Then there is the monotonous waiting for customers, followed by interactions that turn out to be equally tedious. Fil and the other staff show contempt for the customers that is sometimes justified, as they can alternate between being indecisive and belligerent. Watching these scenes might make you agree with the film’s tagline that ‘the customer is always wrong.’ The lived-in feeling is emphasised by DP Ben Rolph (who’s also a film critic), who makes good use of tight corridors and rooms to capture the cramped milieu effortlessly. There is even a homage to the Goodfellas Copacabana one-shot as the camera winds down the stairs and through the crowd arriving for The Sound of Music.
The obvious influence here is Kevin Smith’s Clerks, and there are many similarities between it and The Regulars. Both are microbudget, black and white indie films (Freitas partly funded his through a crowdfunding campaign on Indiegogo). Both are shot in the places where the filmmaker worked for that extra realism. And crucially, both have a snarkiness and sardonicism that were present throughout Gen X cinema. In Freitas’ great script, those traits are found in deadpan deliveries, entertainingly snappy back-and-forths between the staff and postmodern rants on room-temperature water and Kylo Ren.
Yet they are also found in the staff. Disenchanted on the surface, Freitas reveals a bunch of creative dreams deferred, artists stuck in what could be considered a dead-end job to make ends meet. It can be seen in the ‘Local Artist Fund’ jip tar at the bar or in Flavio, who is struggling with money and rent (“ironically, it’s so hard to live in London out of a London Living Wage.”) Or in Fils, who is visited by a film school classmate who has directed his first feature. As Sam notes, “this place is a waiting room of ambition.”

**Given information**
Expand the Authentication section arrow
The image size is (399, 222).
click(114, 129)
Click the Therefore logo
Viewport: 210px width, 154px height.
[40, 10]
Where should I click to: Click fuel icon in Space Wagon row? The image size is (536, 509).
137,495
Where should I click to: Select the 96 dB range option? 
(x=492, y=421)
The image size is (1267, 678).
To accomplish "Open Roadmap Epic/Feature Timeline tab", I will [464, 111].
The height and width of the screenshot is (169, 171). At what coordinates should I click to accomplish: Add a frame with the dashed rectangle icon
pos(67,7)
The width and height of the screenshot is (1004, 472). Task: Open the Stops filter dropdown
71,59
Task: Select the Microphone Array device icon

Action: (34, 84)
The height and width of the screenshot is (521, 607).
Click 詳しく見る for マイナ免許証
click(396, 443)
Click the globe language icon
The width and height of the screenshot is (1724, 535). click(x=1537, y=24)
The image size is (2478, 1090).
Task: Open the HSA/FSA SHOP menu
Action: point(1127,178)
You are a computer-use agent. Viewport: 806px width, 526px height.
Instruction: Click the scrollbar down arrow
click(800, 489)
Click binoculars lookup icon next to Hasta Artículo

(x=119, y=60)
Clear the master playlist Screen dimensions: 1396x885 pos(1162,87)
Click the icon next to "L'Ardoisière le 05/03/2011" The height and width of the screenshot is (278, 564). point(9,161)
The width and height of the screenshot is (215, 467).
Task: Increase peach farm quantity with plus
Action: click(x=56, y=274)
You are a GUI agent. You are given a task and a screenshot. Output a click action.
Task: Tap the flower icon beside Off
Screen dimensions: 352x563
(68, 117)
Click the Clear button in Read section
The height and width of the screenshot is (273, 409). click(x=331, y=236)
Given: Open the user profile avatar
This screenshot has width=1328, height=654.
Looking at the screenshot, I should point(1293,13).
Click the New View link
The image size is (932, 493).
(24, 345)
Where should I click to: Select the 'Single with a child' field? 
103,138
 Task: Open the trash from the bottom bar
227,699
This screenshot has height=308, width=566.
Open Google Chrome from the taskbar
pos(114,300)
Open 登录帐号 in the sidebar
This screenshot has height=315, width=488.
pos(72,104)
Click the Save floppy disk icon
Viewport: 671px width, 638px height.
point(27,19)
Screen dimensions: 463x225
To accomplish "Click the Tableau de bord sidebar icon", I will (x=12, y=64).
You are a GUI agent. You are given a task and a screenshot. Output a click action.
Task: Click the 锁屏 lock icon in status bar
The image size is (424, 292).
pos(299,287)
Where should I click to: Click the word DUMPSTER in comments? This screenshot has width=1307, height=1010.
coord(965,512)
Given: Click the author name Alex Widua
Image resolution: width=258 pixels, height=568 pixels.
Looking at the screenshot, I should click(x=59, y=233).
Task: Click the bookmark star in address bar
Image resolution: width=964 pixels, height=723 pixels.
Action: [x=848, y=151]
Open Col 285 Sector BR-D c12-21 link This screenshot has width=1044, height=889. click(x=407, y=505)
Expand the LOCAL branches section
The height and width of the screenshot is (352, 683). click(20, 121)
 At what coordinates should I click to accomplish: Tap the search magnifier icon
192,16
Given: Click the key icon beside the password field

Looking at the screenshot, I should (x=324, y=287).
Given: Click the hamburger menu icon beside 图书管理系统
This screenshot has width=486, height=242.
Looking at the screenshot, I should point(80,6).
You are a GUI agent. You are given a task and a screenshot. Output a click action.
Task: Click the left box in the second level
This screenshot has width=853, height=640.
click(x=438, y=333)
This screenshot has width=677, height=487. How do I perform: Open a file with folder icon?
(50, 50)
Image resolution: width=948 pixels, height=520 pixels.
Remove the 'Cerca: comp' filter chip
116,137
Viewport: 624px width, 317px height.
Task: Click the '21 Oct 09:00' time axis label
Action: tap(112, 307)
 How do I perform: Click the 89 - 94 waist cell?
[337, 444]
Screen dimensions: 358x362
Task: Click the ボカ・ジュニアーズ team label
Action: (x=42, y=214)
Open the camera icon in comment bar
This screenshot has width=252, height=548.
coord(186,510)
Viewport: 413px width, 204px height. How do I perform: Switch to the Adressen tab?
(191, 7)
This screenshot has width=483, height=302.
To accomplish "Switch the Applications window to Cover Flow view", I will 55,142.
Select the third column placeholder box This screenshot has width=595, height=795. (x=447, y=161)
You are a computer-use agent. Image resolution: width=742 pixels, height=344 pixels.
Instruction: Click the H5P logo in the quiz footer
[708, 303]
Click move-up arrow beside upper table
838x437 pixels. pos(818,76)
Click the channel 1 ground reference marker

**What is expected**
Carry on the review of the film The Regulars, picking up after its final sentence. The listing above is drawn from a different source than the review.

**Result of the exercise**
The Regulars is a little slow and awkward in places, but it ends up being a very enjoyable and humorous film. Anyone who has worked in a cinema (or in hospitality) will see themselves in this group and their struggles. And anyone who has been to the Prince Charles Cinema will recognise that Freitas’ film is a perfect tribute to its setting. As it takes us into the bowels of this building, into the breakrooms and the screens where many cinephiles have frequented, you get a sense of how much this cinema means to Freitas.
The other main reference point here is Empire Records, another Gen X movie about characters hanging out at a workplace over one day. It is also a film about an independent cultural establishment under threat from big money. The ‘under threat’ part doesn’t factor into The Regulars, but it looms over the whole thing, adding an urgency to something that was years in the making (Freitas had the idea in 2019 and began shooting three years later). Hopefully, this great film doesn’t soon become a nostalgic look at a magical place we once had.
The Regulars (2025): Movie Plot & Recap
Synopsis:
Set in London’s iconic Prince Charles Cinema, we follow its staff as they navigate a regular day, dealing with customers – and each other.
Pros:
- Anyone who has been to the Prince Charles Cinema will recognise that this film is a perfect tribute to this iconic setting.
- With the film based on stories from those who worked at the Prince Charles, there is excellent realism here.
- It is very humorous, full of deadpan deliveries and snappy back-and-forths.
Cons:
- The film can be a little slow and awkward in places.
The Regulars was screened at the Sheffield Film Festival on August 7, 2025 and will be released in U.K. cinemas on August 22, 2025.